『ブラジル・レアル』の現状

  • Market Eyes
  • No.156
  • 【図表1】はブラジル・レアルの為替相場である。レアルは1999年に変動相場制に移行したあと、2002年に最安値を記録した。当時のブラジルは債務返済危機の最中にあり、IMFからの金融支援を受けていた。足元のレアルは2014年以降、下げ足を早めており、2002年の安値水準に接近しつつある。3月20日にはザラ場で1米ドル=3.32レアルまで下落した。
  • 【図表2】はブラジルの経済環境を『2002年』と『現在』で比較したものである。インフレ率を加味しても経済のファンダメンタルズは大きく改善したことが見て取れる。足元のレアルは市場の悪材料が誇張されており、売られ過ぎとの見方も広がりつつある。
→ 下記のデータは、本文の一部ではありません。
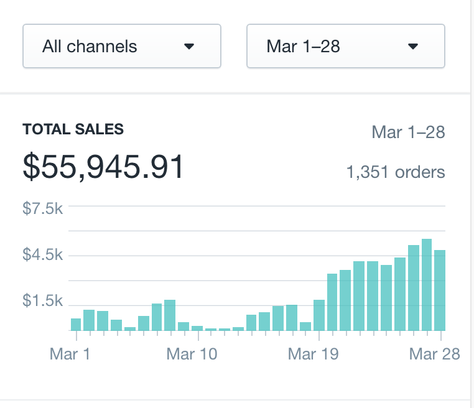This screenshot has width=474, height=408.
Task: Click the first bar above Mar 1
Action: point(76,324)
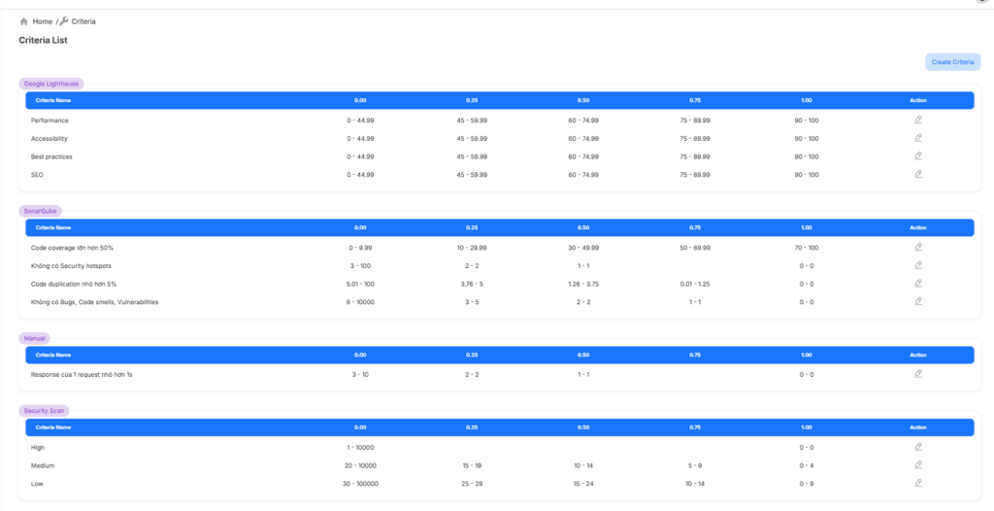
Task: Edit the Low security scan row
Action: point(918,483)
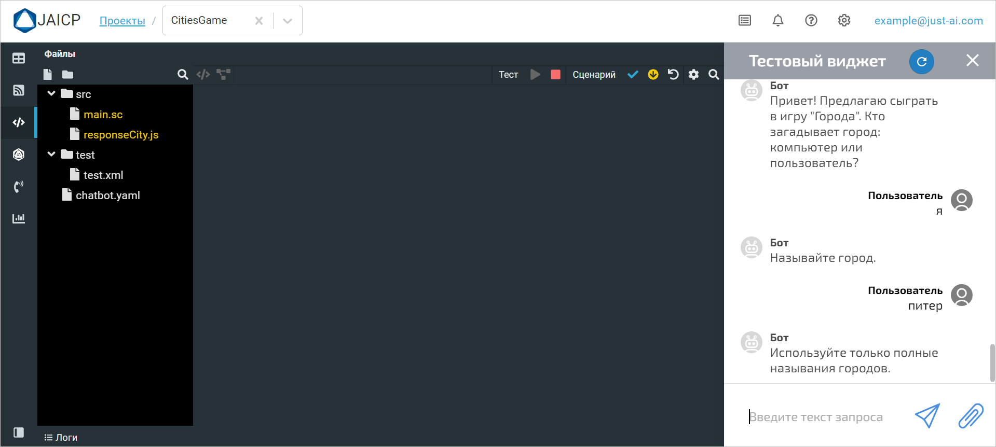
Task: Open editor settings gear in toolbar
Action: point(693,75)
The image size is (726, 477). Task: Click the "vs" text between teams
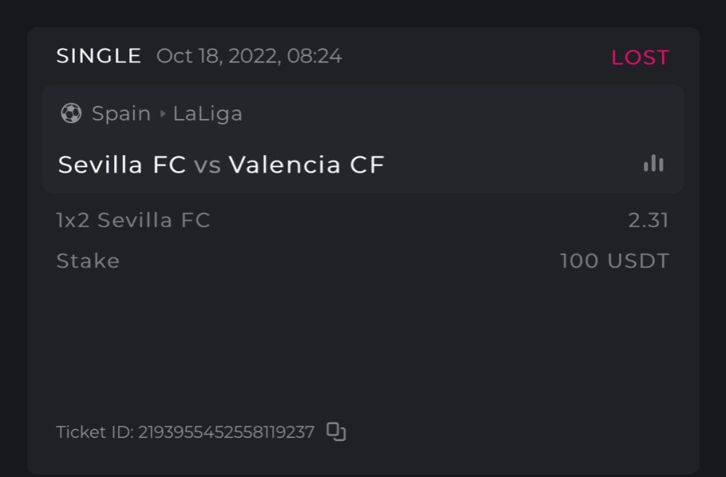coord(207,166)
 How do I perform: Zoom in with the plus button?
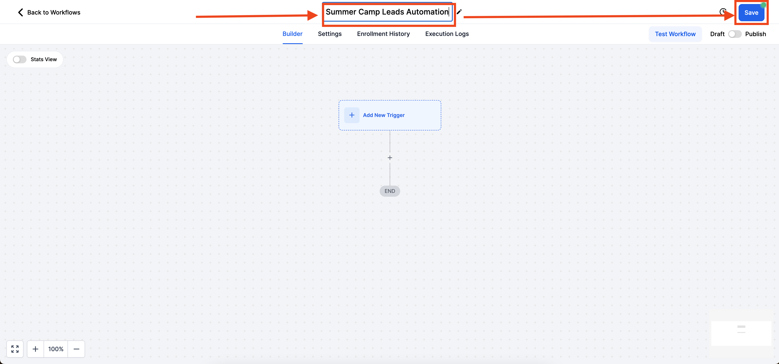click(x=35, y=349)
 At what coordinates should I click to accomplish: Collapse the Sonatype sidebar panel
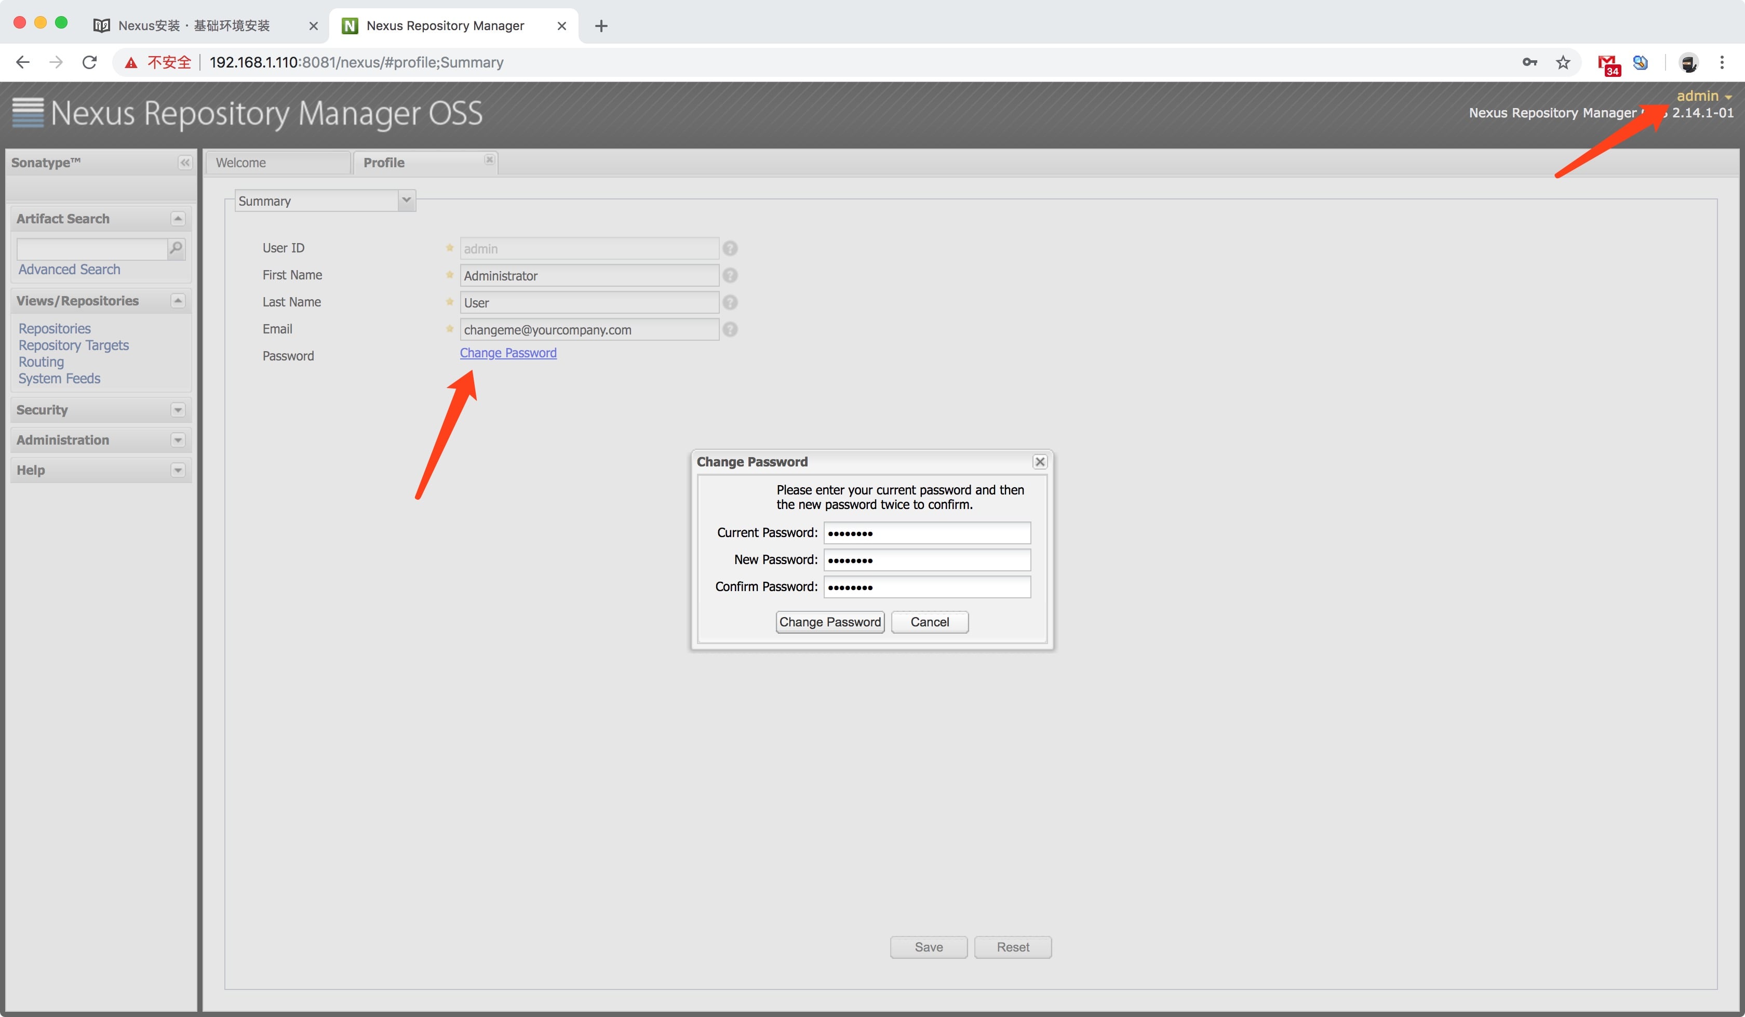(x=185, y=163)
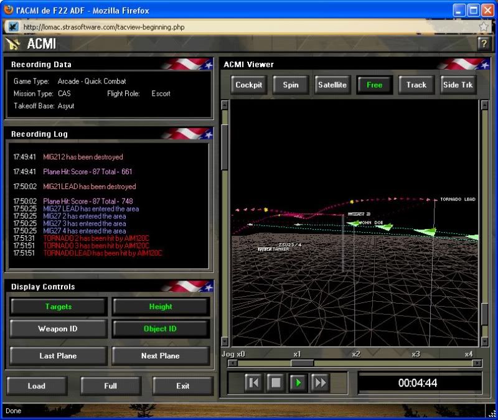Click the site icon in address bar
This screenshot has width=498, height=420.
click(x=13, y=27)
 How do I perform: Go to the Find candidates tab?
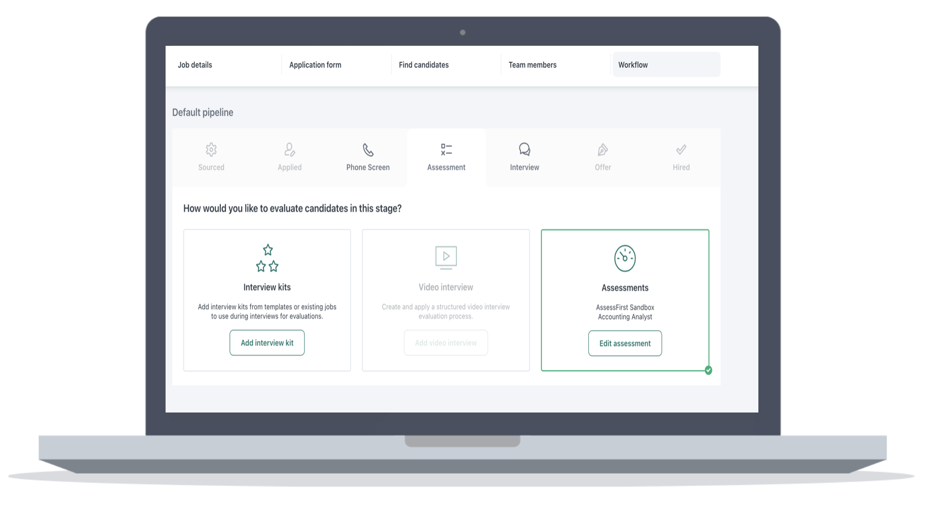point(424,65)
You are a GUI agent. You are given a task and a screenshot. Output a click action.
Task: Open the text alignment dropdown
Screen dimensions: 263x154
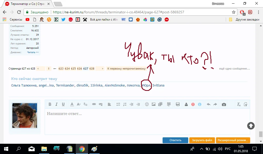pyautogui.click(x=109, y=104)
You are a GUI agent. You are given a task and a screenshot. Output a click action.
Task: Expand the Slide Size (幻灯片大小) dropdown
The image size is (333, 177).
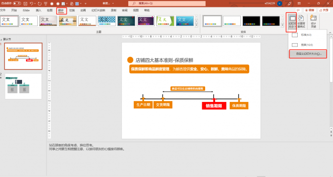(x=292, y=22)
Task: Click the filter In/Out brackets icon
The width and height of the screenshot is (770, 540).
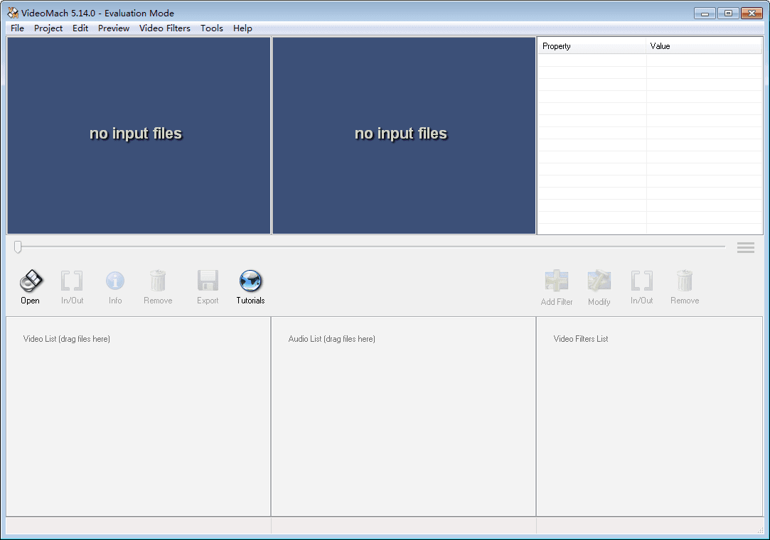Action: coord(641,282)
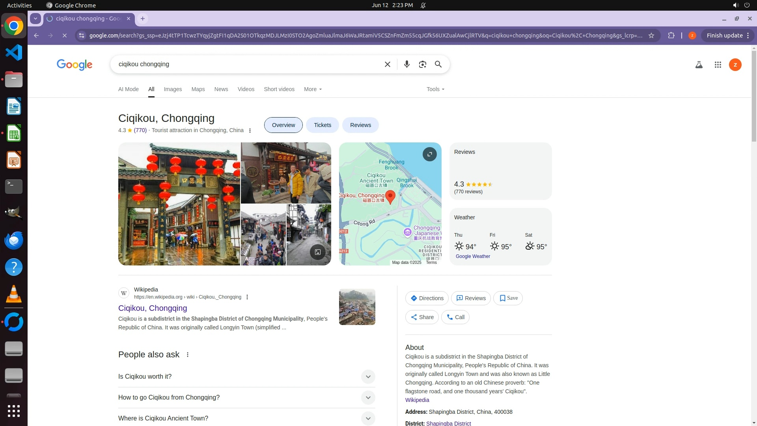
Task: Expand the map to full view
Action: (429, 154)
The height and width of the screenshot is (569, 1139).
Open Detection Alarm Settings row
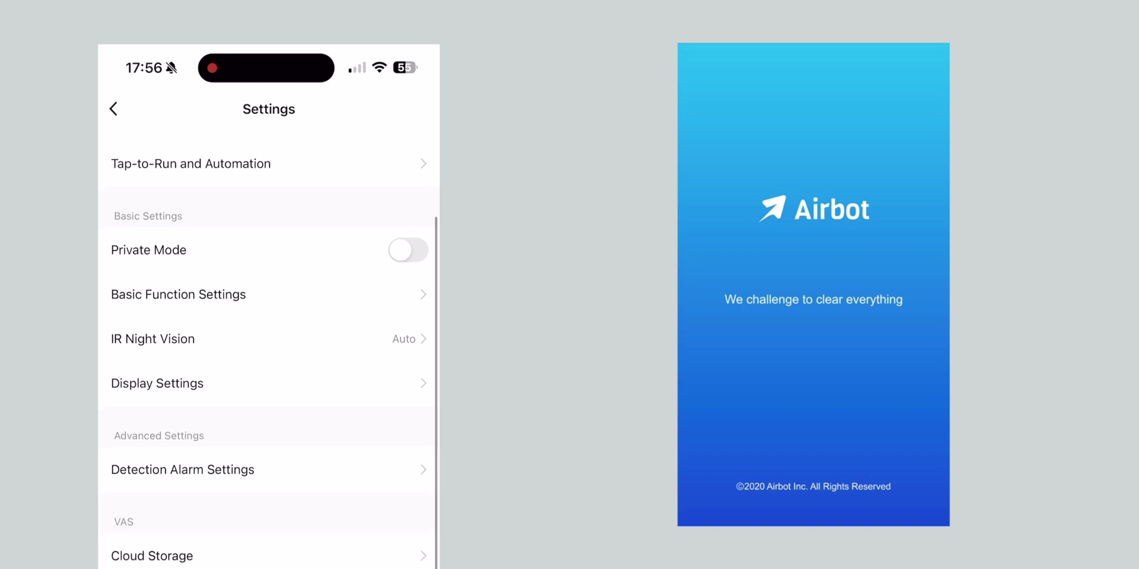269,469

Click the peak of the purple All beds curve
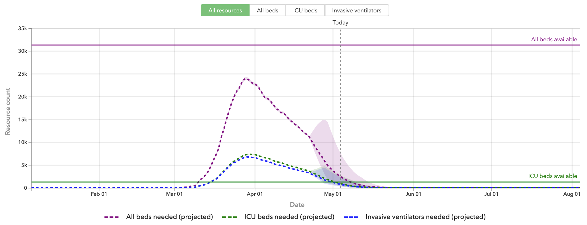click(x=246, y=78)

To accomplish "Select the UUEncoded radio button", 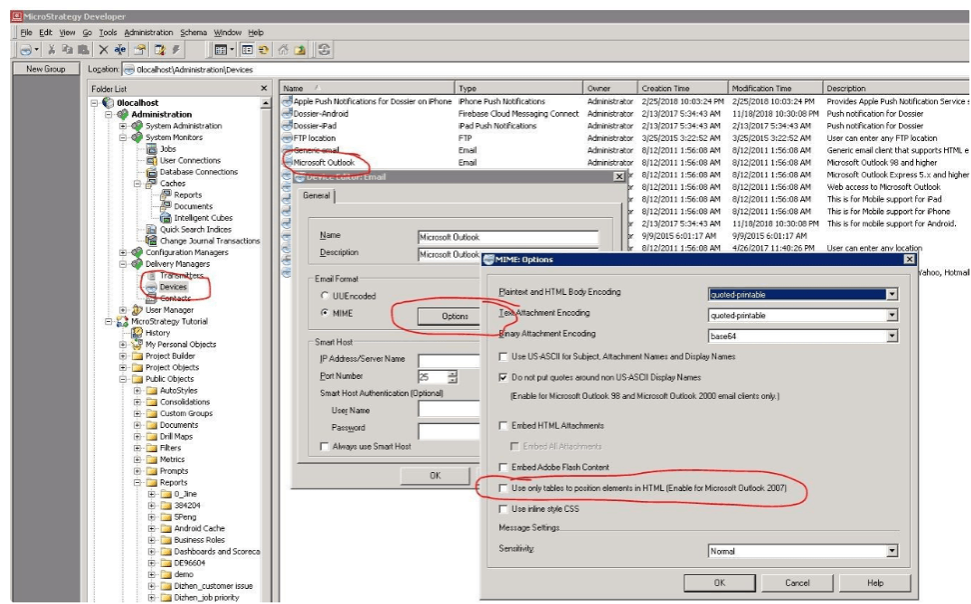I will tap(325, 296).
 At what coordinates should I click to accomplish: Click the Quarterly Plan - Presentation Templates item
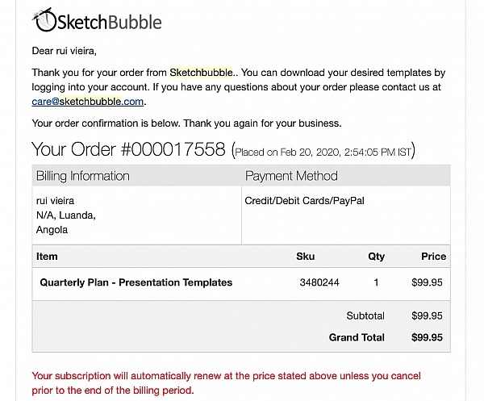pyautogui.click(x=136, y=282)
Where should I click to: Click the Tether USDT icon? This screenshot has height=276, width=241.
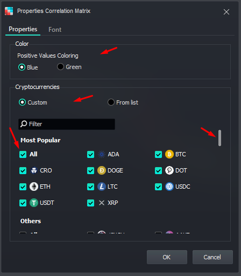click(34, 203)
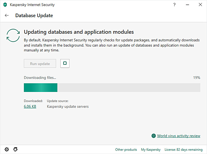Click the question mark help icon
This screenshot has height=154, width=207.
[x=174, y=5]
  • 2014年以降のレアル安の根本要因として、『景気鈍化』『高インフレ』『財政赤字』が同時進行していることが挙げられる。インフレ対策のための『金融引き締め』と、財政再建のための『緊縮財政』が景気を鈍化させるとの懸念が高まっている。
  • 2011年に就任したルセフ大統領は低所得者への手厚いバラマキ政策を行った結果、財政を悪化させた。ルセフ大統領は昨年10月、2期目の大統領選で大苦戦を強いられた反省から、当選後は財政規律を重視した改革路線に転じた。
  • 今年1月、金融市場からの信頼が厚いレヴィ氏が財務相に指名され、直ちに財政再建・経済成長に向けて動き出した。『財政の健全化』『通貨レアルの安定』『経済成長』のバランスのとれた財政・経済改革を目指している。格付機関S&Pはブラジルの格下げを検討していたが、同国の財政健全化の取り組みを高く評価、3月23日に格付けの据え置きを決定した。
  • 足元では、改革の痛みの方に市場の目が奪われているが、今後、構造改革の効果が表れるに従い、通貨レアルに対する投資家の信頼回復が期待される。